[WHAT NEEDS TO BE DONE]
In the data below, the answer is the run of lines from the line containing "Viewport: 700px width, 400px" through the line containing "You are a computer-use agent. 1316x901", both included; print it exactly and nothing else.

[DATA TO USE]
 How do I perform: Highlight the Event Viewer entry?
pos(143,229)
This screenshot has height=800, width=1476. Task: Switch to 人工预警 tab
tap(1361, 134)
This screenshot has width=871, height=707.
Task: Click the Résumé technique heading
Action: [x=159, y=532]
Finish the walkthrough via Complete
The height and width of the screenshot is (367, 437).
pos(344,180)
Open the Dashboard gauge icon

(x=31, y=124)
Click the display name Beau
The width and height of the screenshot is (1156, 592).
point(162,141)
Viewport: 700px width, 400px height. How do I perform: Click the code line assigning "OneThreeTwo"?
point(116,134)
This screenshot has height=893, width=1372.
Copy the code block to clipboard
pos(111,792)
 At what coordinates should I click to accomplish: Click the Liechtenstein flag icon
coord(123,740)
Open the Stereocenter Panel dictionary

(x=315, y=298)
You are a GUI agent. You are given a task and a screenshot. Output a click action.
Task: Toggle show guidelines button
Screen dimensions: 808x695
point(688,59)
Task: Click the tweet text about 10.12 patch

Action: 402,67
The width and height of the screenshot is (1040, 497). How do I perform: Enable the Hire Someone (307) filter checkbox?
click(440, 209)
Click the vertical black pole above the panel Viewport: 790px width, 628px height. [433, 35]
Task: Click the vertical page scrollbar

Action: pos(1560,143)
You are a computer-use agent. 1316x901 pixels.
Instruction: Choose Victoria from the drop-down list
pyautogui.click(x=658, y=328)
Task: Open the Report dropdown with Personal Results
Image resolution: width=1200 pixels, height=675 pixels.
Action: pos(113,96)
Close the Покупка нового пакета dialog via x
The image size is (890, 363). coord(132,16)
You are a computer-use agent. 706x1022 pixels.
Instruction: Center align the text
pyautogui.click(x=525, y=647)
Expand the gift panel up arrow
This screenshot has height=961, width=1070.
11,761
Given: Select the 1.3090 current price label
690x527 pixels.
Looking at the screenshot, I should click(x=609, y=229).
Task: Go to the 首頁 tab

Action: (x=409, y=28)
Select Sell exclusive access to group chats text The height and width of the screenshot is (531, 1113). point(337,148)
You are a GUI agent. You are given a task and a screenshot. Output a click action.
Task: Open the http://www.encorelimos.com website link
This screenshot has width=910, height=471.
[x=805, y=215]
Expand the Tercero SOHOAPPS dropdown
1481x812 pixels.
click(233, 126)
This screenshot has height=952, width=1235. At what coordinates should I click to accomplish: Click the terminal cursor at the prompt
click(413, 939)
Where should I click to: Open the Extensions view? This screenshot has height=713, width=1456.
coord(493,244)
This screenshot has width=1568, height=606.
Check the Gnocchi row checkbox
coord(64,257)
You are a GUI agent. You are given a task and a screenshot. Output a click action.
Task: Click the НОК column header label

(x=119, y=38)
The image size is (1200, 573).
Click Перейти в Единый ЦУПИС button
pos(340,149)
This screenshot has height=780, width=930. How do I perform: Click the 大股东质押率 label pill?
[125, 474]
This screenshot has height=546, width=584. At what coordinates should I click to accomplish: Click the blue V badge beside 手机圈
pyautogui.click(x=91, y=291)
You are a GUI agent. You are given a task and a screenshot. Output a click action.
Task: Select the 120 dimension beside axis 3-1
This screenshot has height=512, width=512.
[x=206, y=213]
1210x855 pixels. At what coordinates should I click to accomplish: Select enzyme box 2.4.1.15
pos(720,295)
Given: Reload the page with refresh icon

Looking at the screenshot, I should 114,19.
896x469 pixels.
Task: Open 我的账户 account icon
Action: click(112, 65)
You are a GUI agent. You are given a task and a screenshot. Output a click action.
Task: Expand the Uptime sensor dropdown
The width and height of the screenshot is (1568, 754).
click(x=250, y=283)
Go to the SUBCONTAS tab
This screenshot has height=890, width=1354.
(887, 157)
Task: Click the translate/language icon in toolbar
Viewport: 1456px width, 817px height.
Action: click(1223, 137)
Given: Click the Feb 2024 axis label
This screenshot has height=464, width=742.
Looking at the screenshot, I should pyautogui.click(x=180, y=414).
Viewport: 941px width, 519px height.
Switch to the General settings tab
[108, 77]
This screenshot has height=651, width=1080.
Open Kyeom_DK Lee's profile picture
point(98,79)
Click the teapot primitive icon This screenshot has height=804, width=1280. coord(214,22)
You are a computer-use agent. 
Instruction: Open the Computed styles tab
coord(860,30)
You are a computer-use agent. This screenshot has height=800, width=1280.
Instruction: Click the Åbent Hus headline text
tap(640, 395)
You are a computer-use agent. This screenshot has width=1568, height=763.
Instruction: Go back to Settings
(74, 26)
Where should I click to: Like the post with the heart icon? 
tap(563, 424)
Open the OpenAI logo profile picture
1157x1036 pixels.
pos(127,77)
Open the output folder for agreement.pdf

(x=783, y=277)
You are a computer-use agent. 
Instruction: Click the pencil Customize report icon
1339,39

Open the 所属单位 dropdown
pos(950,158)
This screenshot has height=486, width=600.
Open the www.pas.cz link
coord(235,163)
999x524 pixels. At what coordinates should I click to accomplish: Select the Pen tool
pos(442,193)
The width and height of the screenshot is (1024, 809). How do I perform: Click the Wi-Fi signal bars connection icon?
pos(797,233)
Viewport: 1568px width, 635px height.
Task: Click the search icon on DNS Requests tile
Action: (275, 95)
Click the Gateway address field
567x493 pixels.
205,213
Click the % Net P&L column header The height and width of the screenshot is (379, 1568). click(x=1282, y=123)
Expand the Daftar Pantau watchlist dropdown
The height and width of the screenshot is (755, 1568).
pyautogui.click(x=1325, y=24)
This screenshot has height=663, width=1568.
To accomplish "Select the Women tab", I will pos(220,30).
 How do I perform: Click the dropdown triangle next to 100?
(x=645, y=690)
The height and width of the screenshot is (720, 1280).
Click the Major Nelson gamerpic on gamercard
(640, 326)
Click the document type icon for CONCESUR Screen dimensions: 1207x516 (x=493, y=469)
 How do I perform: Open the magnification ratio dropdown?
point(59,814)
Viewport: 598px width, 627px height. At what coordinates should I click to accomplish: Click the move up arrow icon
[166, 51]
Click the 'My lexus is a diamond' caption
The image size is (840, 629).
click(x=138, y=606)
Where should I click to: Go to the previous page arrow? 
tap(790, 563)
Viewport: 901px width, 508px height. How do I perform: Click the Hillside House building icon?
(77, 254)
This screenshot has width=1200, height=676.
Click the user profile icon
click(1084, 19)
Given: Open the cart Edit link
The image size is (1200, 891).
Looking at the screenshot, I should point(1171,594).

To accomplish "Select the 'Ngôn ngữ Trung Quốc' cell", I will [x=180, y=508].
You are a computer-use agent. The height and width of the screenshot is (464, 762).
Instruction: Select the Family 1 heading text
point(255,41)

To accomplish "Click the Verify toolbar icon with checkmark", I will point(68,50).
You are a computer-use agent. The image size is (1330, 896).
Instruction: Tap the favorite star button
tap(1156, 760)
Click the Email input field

[RESULT OF THIS TASK]
Viewport: 700px width, 400px height. How do I perform: Click the code line assigning "OneThreeTwo"?
point(116,134)
This screenshot has height=893, width=1372.
Copy the code block to clipboard
pos(111,792)
 At what coordinates should I click to accomplish: Click the Liechtenstein flag icon
coord(123,740)
Open the Stereocenter Panel dictionary

(x=315, y=298)
You are a GUI agent. You are given a task and a screenshot. Output a click action.
Task: Toggle show guidelines button
Screen dimensions: 808x695
point(688,59)
Task: Click the tweet text about 10.12 patch

Action: 402,67
The width and height of the screenshot is (1040, 497). How do I perform: Enable the Hire Someone (307) filter checkbox?
click(440, 209)
Click the vertical black pole above the panel Viewport: 790px width, 628px height. [433, 35]
Task: Click the vertical page scrollbar

Action: pos(1560,143)
You are a computer-use agent. 1316x901 pixels.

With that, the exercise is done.